Written problem: Return each line of the records below that contains the word "Choose", and treat uppercase and lowercase as different.

Rows:
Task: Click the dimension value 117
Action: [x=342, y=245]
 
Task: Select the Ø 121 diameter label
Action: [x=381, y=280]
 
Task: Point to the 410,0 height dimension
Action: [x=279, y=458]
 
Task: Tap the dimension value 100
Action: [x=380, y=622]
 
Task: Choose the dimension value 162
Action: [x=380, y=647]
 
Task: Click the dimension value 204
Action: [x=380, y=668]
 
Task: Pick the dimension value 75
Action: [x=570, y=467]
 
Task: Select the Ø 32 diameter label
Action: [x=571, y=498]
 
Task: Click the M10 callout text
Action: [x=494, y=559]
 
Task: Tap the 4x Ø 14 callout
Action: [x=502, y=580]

---

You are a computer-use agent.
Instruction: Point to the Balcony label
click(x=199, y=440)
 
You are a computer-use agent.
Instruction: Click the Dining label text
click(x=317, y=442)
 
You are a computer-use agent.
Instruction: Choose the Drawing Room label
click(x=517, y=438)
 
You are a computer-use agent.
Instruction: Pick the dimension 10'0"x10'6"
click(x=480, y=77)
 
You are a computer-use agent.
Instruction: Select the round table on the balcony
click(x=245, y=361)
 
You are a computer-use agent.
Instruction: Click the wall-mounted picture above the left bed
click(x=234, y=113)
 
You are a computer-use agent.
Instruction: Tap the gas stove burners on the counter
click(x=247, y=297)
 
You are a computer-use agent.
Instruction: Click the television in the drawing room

Response below:
Task: Choose the dimension value 162
Instruction: Choose the Drawing Room label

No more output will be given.